* ACTIVITY:
Below are the records; repeat exactly their lines between the line holding "Task: Click the scrollbar up arrow" and the line holding "The height and", inclusive, skipping the pictures.

(Pixel coordinate grounding data)
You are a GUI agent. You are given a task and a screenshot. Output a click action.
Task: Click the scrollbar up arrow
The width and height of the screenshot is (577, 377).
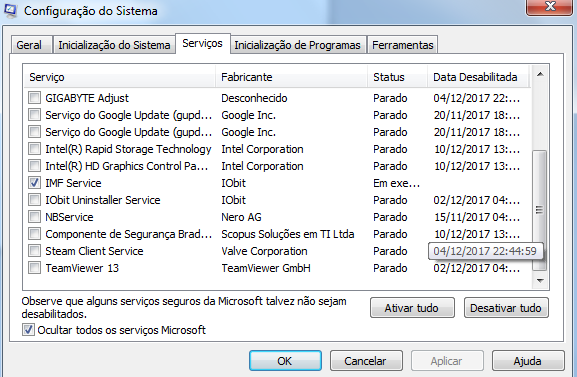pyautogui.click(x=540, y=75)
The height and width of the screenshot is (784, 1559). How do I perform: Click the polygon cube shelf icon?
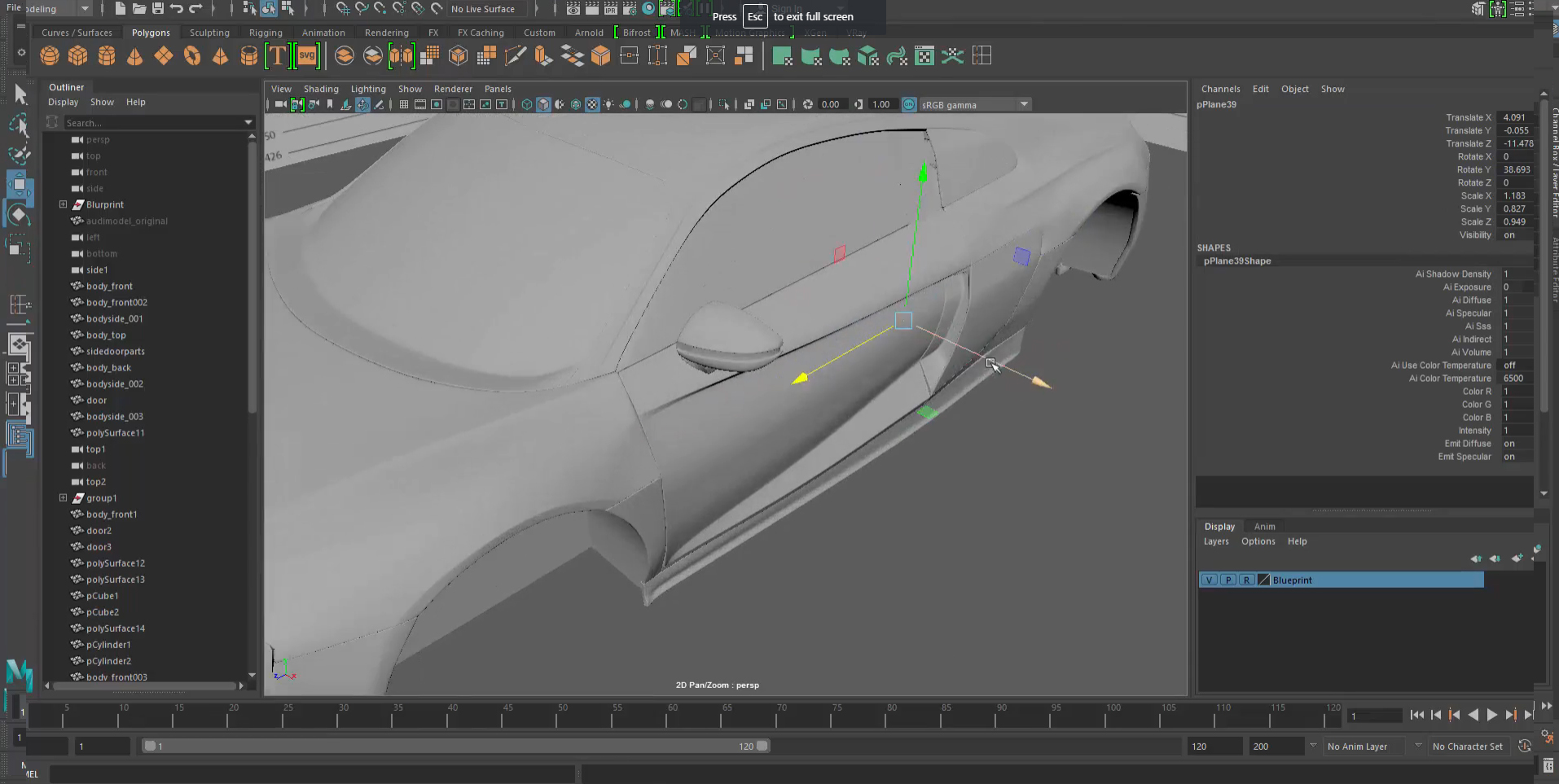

==

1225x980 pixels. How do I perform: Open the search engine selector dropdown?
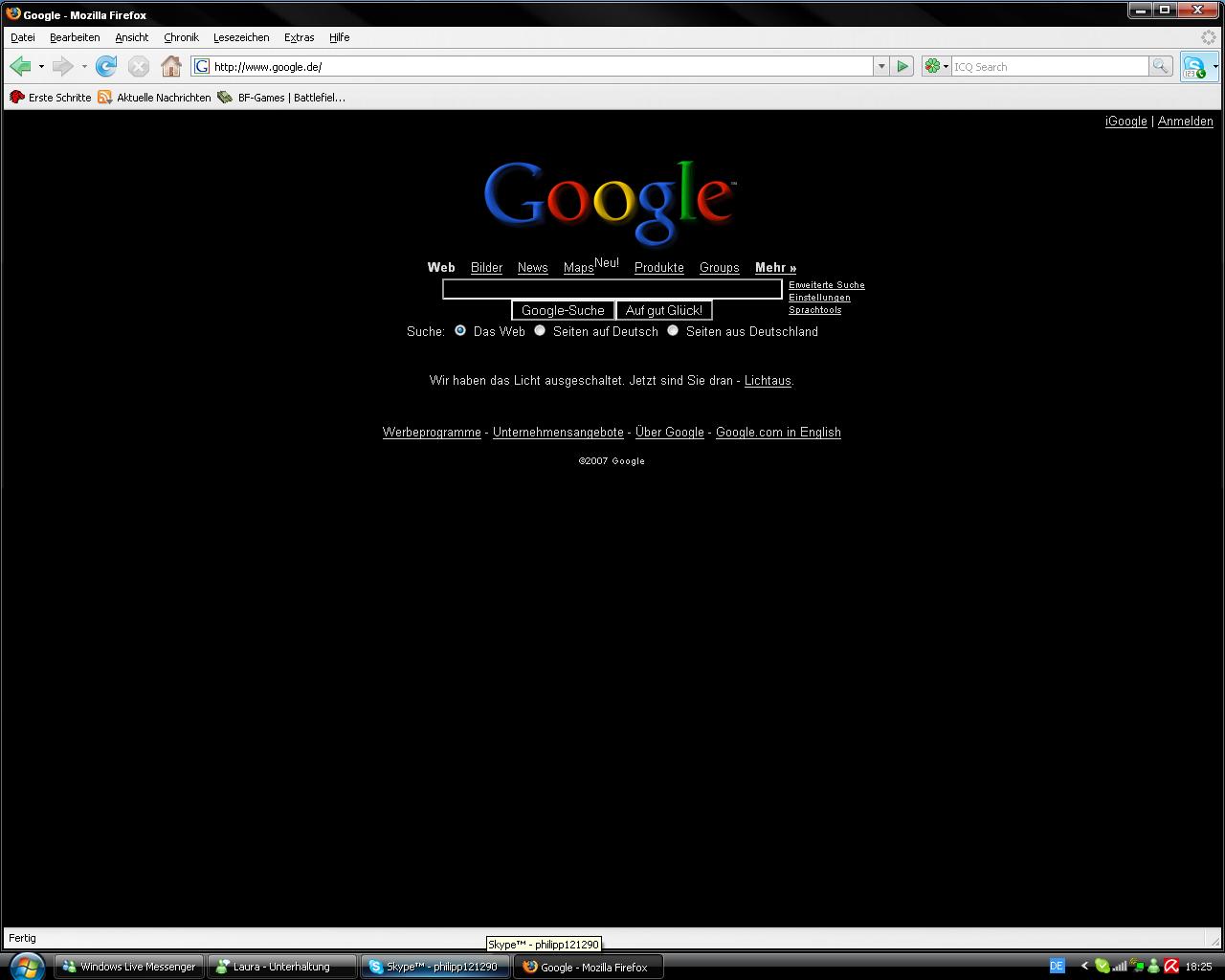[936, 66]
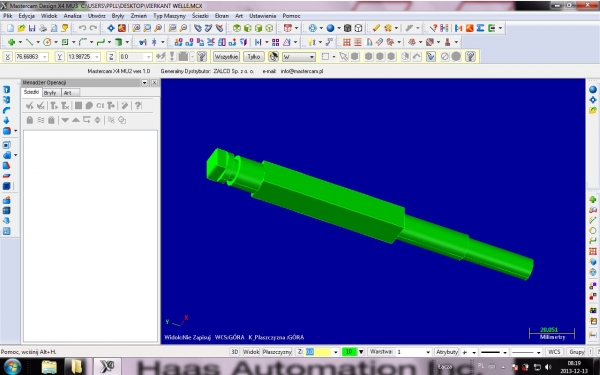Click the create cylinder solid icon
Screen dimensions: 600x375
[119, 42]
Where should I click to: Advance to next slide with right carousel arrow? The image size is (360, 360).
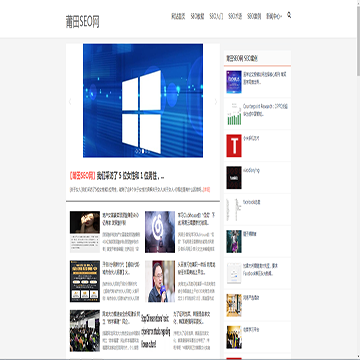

* SOLUTION TO THE EXERCISE:
Task: Click the scrollbar up arrow
The width and height of the screenshot is (577, 377).
pyautogui.click(x=540, y=75)
The height and width of the screenshot is (784, 1559). How do I perform: Click the polygon cube shelf icon?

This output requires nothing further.